A woman she met during her first week on the job sticks in her mind. While helping in the resume building lab, Vandenhouten was asked to help a customer set up an email account for sending resumes.

The 74-year-old woman needed a job.

“That impacted me. There are so many people that should be sitting back enjoying retirement but who need to get a job to sustain their lives,” Vandenhouten said.  “They’re almost a forgotten generation but they’re out there. They need to be working too. And we’re all competing for the jobs.”

Encompassed in one building are eight different agencies that can help job searchers with staff who administer any number of different programs, including a career center, co-op program, public support and special education programs.

The increased demand for their programs when the economy took a turn for the worse in 2009 prompted the organization to get creative, according to Beth Norris, operations coordinator, at the Workforce Development Center.

“At the inception of the project, the center was experiencing record demand,” Norris said. “Our traffic flow was reaching 40,000 visits.”

“We hit that peak demand at the same time public funding for all the services in our building was going down. That led us say how can we extend, how can we help fill those gaps and voids where we’re challenged in meeting the needs of folks who are seeking services?” Norris said.

Enter the AmeriCorps VISTA program, a national service program designed specifically to fight poverty. VISTA members commit to serve full-time for a year at a nonprofit organization or local government agency, working to fight illiteracy, improve health services, create businesses, strengthen community groups, and more, according to the AmeriCorps VISTA website.

“It seemed like a good fit for us to see if we could use an AmeriCorps VISTA person to help us mobilize resources and look for creative ways to address unmet needs,” Norris said. “That’s what VISTAs do. They kind of bring creative energy to community needs.”

Weathering the recession

The Workforce Development Center offers a variety of services for job seekers:  career exploration, training and education, job search and placement, and resources for economic support, if necessary.

“Our goal is a person comes in the door and we just help them,” Norris said. “An employer needs a worker, and we help them find that person that they need.”

The job seekers are coming from different of groups of people – middle class, lower class and upper class.

“If there was ever a sense that we serve only one group of people, that vanished once the economy changed,” Norris said. “So there are highly educated people, people with long work histories, our neighbors, our friends, our family, coming through the door.”

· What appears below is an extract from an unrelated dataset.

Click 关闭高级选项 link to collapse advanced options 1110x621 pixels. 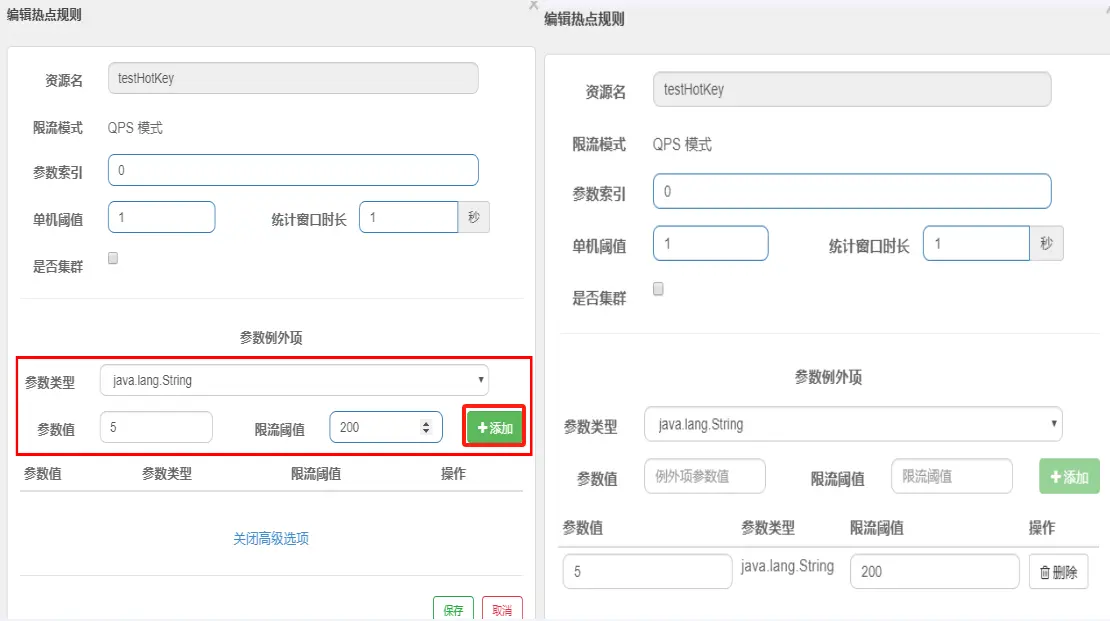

One thing that everyone should do, employed or not, is work to improve their computer and job skills in case something unexpected happens, according to Norris.

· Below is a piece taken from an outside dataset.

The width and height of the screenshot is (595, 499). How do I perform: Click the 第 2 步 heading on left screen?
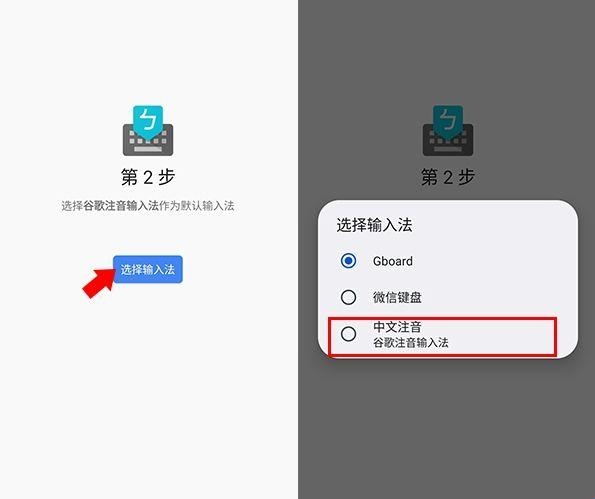click(148, 177)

“No one is ever done with what they need to learn. Everyone should consider themselves in a job transition, even if they have a job,” she said.

Signs of hope

There are signs of hope, though, for job seekers.

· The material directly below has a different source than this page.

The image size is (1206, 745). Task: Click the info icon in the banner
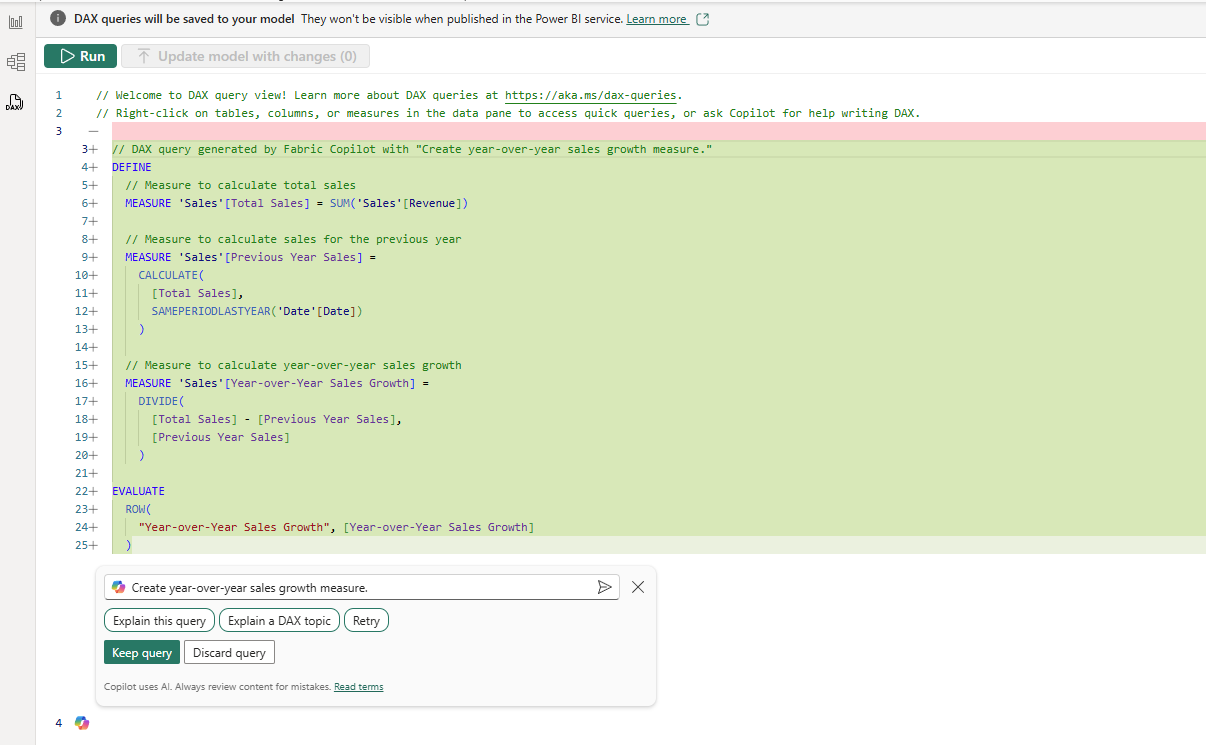coord(58,19)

“We have been energized in the last year or so compared to a couple of years ago. We are seeing people get jobs, we seeing employers that are looking for people,” Norris said, noting that they are also seeing fewer companies going through lay-offs.

According to the U.S. Bureau of Labor Statistics, the unemployment rate in Waukesha County dropped from 6.2 to 5.9 from October 2010 to October 2011. The unemployment rate represents the number unemployed as a percent of the labor force.

Also, according to Norris, the current workforce development system is working better than it ever has. The model of having multiple agencies under one roof providing complementary services has never been more relevant.

“Because we’ve seen people who have lost their job after a long time being a taxpaying, stable, working citizens who because of the economy, the length of time to gain re-employment and the need to update skills, have needed to use some of the supportive services as a very temporary solution,” she said.

Plus with the balance between county, state, federal and educational services, all the key leaders in our economy and community in the building, she said.

“It feels like it’s been these last couple of years that it’s really had a chance to be there for folks coming through the door,” she said.